STATES
WITHOUT CAPITAL GAINS TAXES
CREATE
JOBS AT HIGHER RATES
(April 2014) States without capital
gains taxes are creating new jobs at a higher rate than the national average in
the current economic expansion, according to a Policy Foundation analysis of payroll
employment data.
Arkansas taxes income including capital
gains, and has a job creation rate less than half the U.S. average since the
expansion began in June 2009,1 U.S. Bureau of Labor
Statistics data show.
Nine states do not tax income
including capital gains.2 Private economies in those nine states, as a
group,3 created new jobs at a 8.2% rate versus 5.3% for the U.S. between June 2009 and
March 2014, BLS data show.4
Arkansas' job creation rate was 2.5%
in the same period. Only one of the nine states (New Hampshire) had a lower job
creation rate, as the following chart shows:
State | June 2009 | March 2014 | Growth Rate |
Texas | 10,283,700 | 11,416,600 | 11.0% |
Florida | 7,221,100 | 7,742,900 | 7.2% |
Tennessee | 2,605,700 | 2,785,500 | 6.9% |
Washington | 2,859,100 | 3,029,700 | 6.0% |
Nevada | 1,144,100 | 1,210,100 | 5.7% |
United States | 130,944,000 | 137,928,000 | 5.3% |
Alaska | 319,600 | 335,600 | 5.0% |
South Dakota | 403,400 | 419,600 | 4.0% |
Wyoming | 284,900 | 294,600 | 3.4% |
Arkansas | 1,161,300 | 1,189,800 | 2.5% |
New Hampshire | 635,900 | 638,000 | 0.3% |
--Greg Kaza
1 National Bureau of Economic Research business
cycle chronology
2 Federation of State Tax
Administrators.
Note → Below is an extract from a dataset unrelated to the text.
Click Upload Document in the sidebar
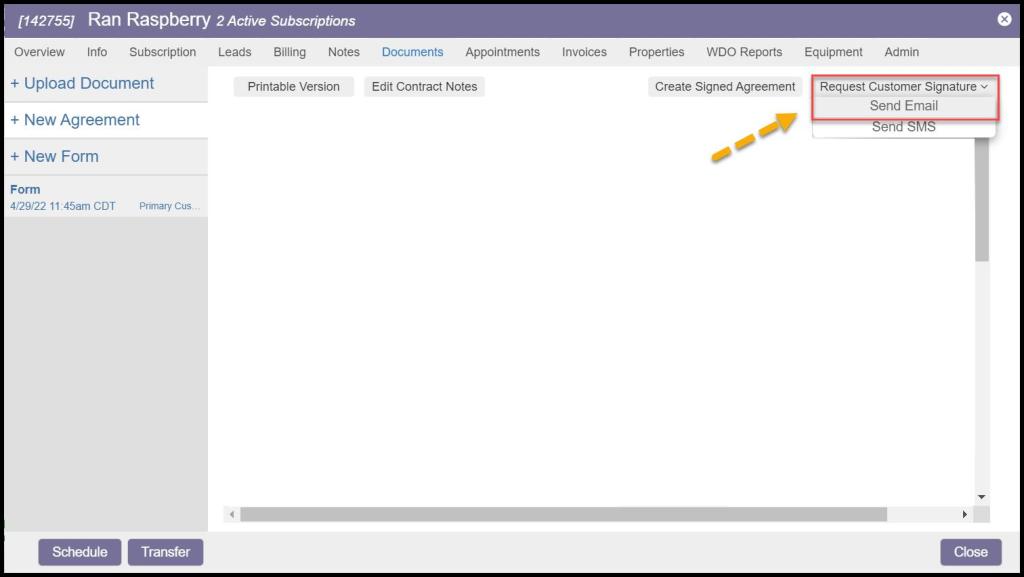This screenshot has height=577, width=1024. pos(82,84)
Also see Kyle Pomerleau, "The High Burden of State and Federal
Capital Gains Taxes," Heritage Foundation, Feb. 20, 2013
3 Total nine states that do not tax capital
gains: (June 2009) 25,757,500 (March 2014) 27,872,600
4 Private economies in the nine states added 2,115,100 new
jobs, more than 30 percent of new jobs in the U.S. (6,984,000).